The research team found that silver (Ag+) including silver nanoparticles can restore colistin efficacy against mcr-positive bacteria. By using X-ray crystallography method (a X-ray to observe the distribution of electron density in crystal), they confirmed that silver inhibited the activity of MCR-1 enzyme via substitution of Zn2+ (a key factor to result in colistin resistance) in the active site as well as forming a tetra-silver cluster in the active-site pocket of MCR-1. The tetra-silver center effectively inhibits the activity of MCR-1 enzyme, leading to the dysfunction of MCR-1.

The study further showed that silver effectively slows down the development of higher-level resistance and reduces mutation frequency. In the mouse-skin infection model, the combination therapy composed of AgNO3 and colistin is also highly effective in relieving the dermonecrotic lesions and reducing the bacterial load. In conclusion, the great combination effect in vitro and in vivo undoubtedly offers a promising strategy to overcome antimicrobial resistance in post-antibiotic era.

About the research team

The research was conducted by a team led by Professor Hongzhe SUN, Norman & Cecilia Yip Professor in Bioinorganic Chemistry, The University of Hong Kong. Drs.

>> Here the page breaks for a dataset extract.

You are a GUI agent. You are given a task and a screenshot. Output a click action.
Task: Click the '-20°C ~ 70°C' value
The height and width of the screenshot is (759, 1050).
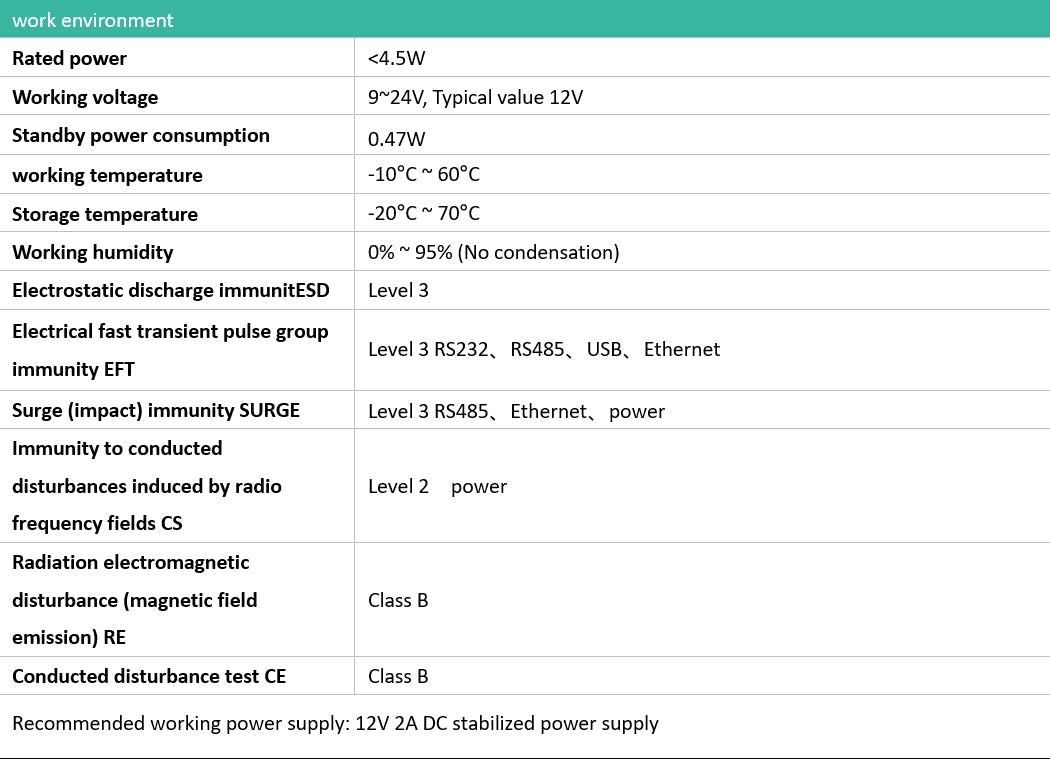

Qi ZHANG and Runming WANG from the same affiliation are co-first authors. Other HKU scientists contributing to the research included Dr Chunjiao LIU, Postdoctoral fellow (Department of Microbiology, Li Ka Shing Faculty of Medicine), Dr Mohamad Koohi-Moghadam, Research Assistant Professor (Faculty of Dentistry), Dr Haibo WANG, Postdoctoral fellow (Department of Chemistry, Faculty of Science), Dr Pak-Leung HO, Director of the HKU Carol Yu Centre for Infection (Department of Microbiology, Li Ka Shing Faculty of Medicine ), and Dr Hongyan LI, Research Assistant Professor (Department of Chemistry and State Key Laboratory of Synthetic Chemistry, Faculty of Science). Dr Minji WANG, Associate Professor from Department of Chemistry and Molecular Engineering, East China Normal University, has also contributed a lot. The work was supported by Research Grants Council of Hong Kong, Health and Medical Research Fund and Seed Fund for Basic Research and The University of Hong Kong.

About Professor Hongzhe SUN

Professor Hongzhe SUN is a Norman & Cecilia Yip Professor in Bioinorganic Chemistry and Chair Professor in the Department of Chemistry at The University of Hong Kong. His research focuses on metalloproteins, medicine chemistry (discovery of antimicrobial agents), and inorganic chemical biology. Professor Sun has published a series of well-recognized work in overcoming antimicrobial resistance against superbugs, developing anti-coronavirus agent, and understanding the functions of metalloproteins.